It is a characteristic of human nature to swing from one extreme to another like the proverbial pendulum. Preachers seem especially adept at it. To take one example, there was a time when Christians were encouraged to face death with courage knowing that their spirits or souls would be with Christ in heaven when they died. The tendency now is to concentrate on the future prospect of resurrection bodies occupying a renewed earth. Both are true of course, but one must not be downplayed in favour of the other. The Bible declares that to be absent from the body is to be present with the Lord which is far better, and what a blessing it is to know that! But the Bible also points us to the grand consummation when Christians will have glorified bodies within a new creation where there is no more curse.
Another pendulum swing is the move from individual expressions of devotion to God to communal acts of worship. Those concerned to be personally challenged by God can often be unkindly dismissed in favour of the need for corporate church responses. Pitting private devotion against communal and vice versa must be strongly discouraged for the good of the spiritual life of both the individual believer and the church. Our Lord encourages us to engage in secret prayer to God both by his own example of spending nights alone with his Father and by his teaching on personal prayer but he also suggests the importance of communal prayer as he indicated by the pattern he gave his disciples: ‘Our Father’ not ‘My Father’; ‘Give us’ and ‘Forgive us’ not ‘Give me’ and Forgive me’.

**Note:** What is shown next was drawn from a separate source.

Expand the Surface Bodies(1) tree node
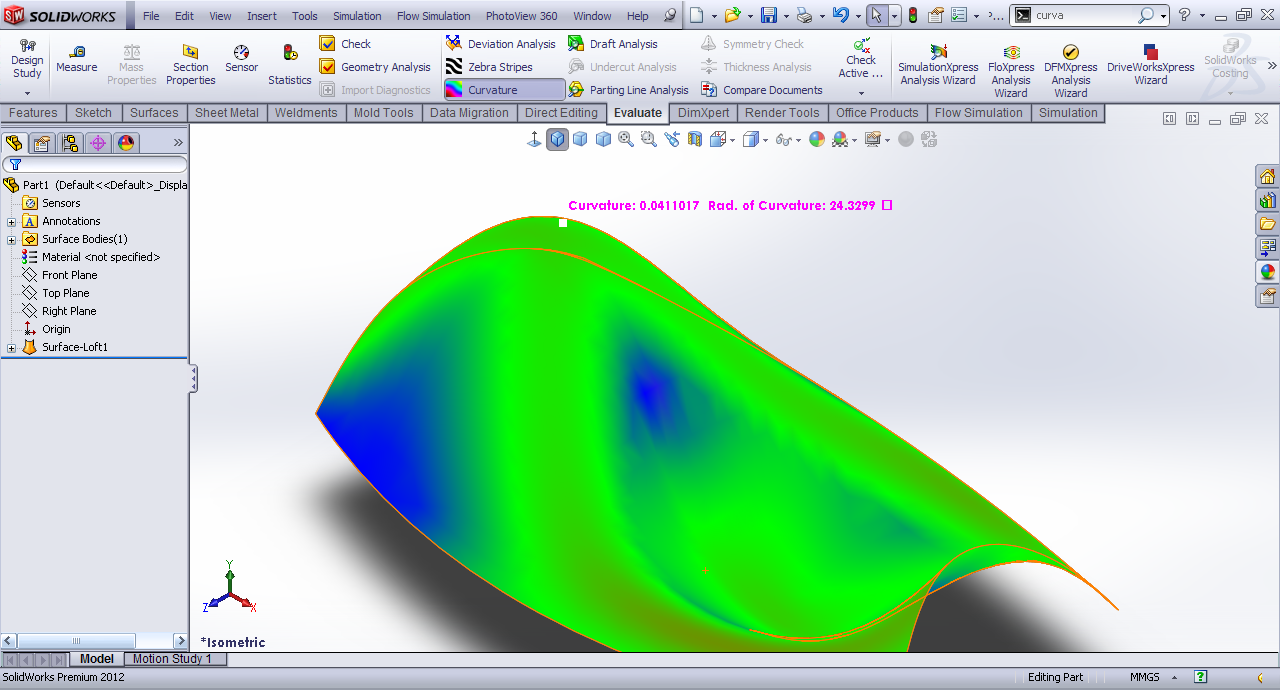point(12,239)
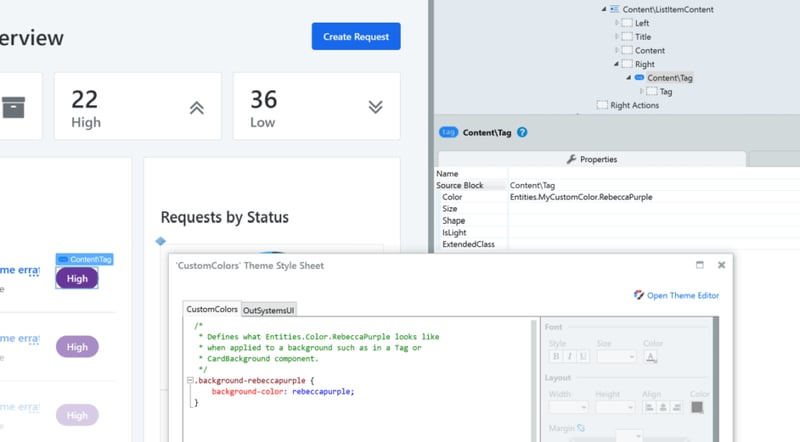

While there are legitimate concerns over a self-centred individualism among Christians, there are also disturbing trends that seek to emphasise the importance of Christian togetherness at the expense of the individual believer’s ongoing and expansive relationship with the Lord. A person should not be censured for asking God to bless the preached Word to his or her own soul, neither should such requests be dismissed as expressive of an individualism that mirrors the spirit of the age.
Experience of God
As has been observed by Stuart Olyott in his book, Something must be known and felt, recently published by Bryntirion Press, there seems to be little interest in much western Reformed Christianity in stressing the importance of the individual believer’s experience of God. We give thanks for those churches that emphasise the importance of God’s revealed truth in the Bible and that preach it and pray that it would be believed and practised. But what about the truth being felt? What about experiencing God? What about being overwhelmed by the presence of God? Is it wrong to seek personal blessing? Certainly the Calvinistic Methodist leaders in the 18th century like Harris, Whitefield, Rowland and William Williams Pantycelyn laid great emphasis on the experiential nature of Christianity. In this they were following the Puritan tradition to which they were greatly indebted.
Now some will immediately throw up their hands in horror and sigh, ‘There these people go again hankering after revival experiences instead of getting on with the task of evangelism and being faithful and satisfied with what God has given us!’ At this point another pendulum swing is detected between revival and evangelism or between a more active and a more passive Christianity. But surely, it is not a case of either/or but both/and – a happy balance as we see in the life of our Lord and then in the lives of his apostles.
Meeting with God
I am always concerned when anyone decries personal desires for God and hymns that testify to a personal attachment to the Lord such as ‘Mine, mine, mine, I know Thou art mine…’. Yes, we must emphasise the importance of communal worship and the fellowship of God’s people. The ‘means of grace’ associated with church, such as the reading of the Scriptures, public prayer, singing, the preached Word and the ordinances of baptism and the Lord’s Supper are to be greatly valued. In this way local church members are built up and grow together in the knowledge of God our Saviour. But this must not be so stressed as to prevent, hinder or discourage each individual believer in his or her personal dealings with God. As Christians we are to appreciate all the means of grace that God has given us but they are ‘means’ not ends in themselves. What about experiencing the ‘grace’ of the means? Do we know anything about that ‘joy unspeakable and full of glory’? Have we been gripped by the Word as it has come to us? Has the gospel message ever moved us to tears and made us more committed in our service of the Lord?
Both Old and New Testament believers can speak in the most intimate terms of their relationship to God. David confesses that the Lord is ‘my shepherd’ and Paul speaks of the Son of God ‘who loved me and gave himself for me’. Every time Paul thought and wrote about God’s grace in Christ he was moved to the depths of his being and it often resulted in doxology. The whole of the Psalm collection is brought to a climactic conclusion with a flurry of hallelujah choruses. Of course individualism must be shunned and a healthy church life will free us from such a state. But individual personal dealings with the living God need to be fostered and appreciated for this benefits the whole church. When individuals – who have met with the living God on their own, have felt his presence and experienced his love, who love the Lord and his family, and delight to know him better – meet together in fellowship it cannot help but be to the blessing and fruitfulness of the whole church. Our Lord’s letter of censure to the Laodicean church as a body of people closes with a call to the individual believer to hear the Saviour’s voice and open the door in order that personal fellowship might be enjoyed (Rev. 3:20).